Once confirmed as an organ, interstitium will take skin’s place as the largest organ in the human body.
Scientists have discovered a new organ 'Interstitium' in the human body, a discovery that could help the scientists understand the spread of cancer within the body.
The findings of the study were published in the Nature's Scientific Reports journal on March 27, 2018.
• Scientists used a special live imaging technique called a Probe-based Confocal Laser Endomicroscopy (pCLE) to locate the interstitium in various parts of the body such as lungs and digestive tract.
• The study was conducted by David Carr-Locke and Petros Benias, doctors of Mount Sinai Beth Israel Medical Centre, while investigating patient's bile duct for cancer.
• The research team collected tissue specimens of bile ducts during twelve cancer surgeries that involved removal of pancreas and the bile duct.
• The study reveals that layers of body 'Connective Tissues' that were long thought to be dense, lining the digestive tract, lungs and urinary systems and surrounding arteries and veins - are instead interconnected and fluid-filled compartments.

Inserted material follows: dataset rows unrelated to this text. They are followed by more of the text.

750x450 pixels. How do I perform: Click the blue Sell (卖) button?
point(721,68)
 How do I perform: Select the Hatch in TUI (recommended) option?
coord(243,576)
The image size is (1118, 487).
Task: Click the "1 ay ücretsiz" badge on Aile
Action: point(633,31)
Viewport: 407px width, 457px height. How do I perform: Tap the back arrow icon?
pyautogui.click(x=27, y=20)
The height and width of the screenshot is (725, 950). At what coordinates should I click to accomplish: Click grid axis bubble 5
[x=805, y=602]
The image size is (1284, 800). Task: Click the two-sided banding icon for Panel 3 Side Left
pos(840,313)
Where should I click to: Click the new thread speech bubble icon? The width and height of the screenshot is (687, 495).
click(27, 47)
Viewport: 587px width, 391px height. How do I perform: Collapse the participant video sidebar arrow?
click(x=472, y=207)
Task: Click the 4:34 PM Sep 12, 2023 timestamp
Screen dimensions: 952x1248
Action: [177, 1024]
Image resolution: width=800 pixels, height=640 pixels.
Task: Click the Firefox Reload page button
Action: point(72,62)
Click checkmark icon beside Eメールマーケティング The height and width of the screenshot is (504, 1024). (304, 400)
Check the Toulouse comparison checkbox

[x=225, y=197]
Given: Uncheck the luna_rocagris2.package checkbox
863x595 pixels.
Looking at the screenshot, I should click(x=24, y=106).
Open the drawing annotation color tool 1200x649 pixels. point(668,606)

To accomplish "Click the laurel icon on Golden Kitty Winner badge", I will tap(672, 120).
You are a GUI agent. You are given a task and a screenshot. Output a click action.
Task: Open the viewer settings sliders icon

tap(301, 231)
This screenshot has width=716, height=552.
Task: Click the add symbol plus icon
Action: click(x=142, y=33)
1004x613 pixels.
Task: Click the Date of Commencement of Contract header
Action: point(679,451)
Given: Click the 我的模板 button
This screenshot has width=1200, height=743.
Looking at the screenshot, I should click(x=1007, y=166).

• These compartments have been termed as 'Interstitium' by the scientists.
• After a thorough study, scientists concluded that the interstitium can compress or expand in size, suggesting it could serve as "shock absorber" for other parts of the body.
• Once confirmed as an organ, interstitium will take skin’s place as the largest organ in the human body.
• Earlier, no one studied these spaces due to the medical field's dependence on the examination of fixed tissue on microscope slides to get the most accurate view of biological reality.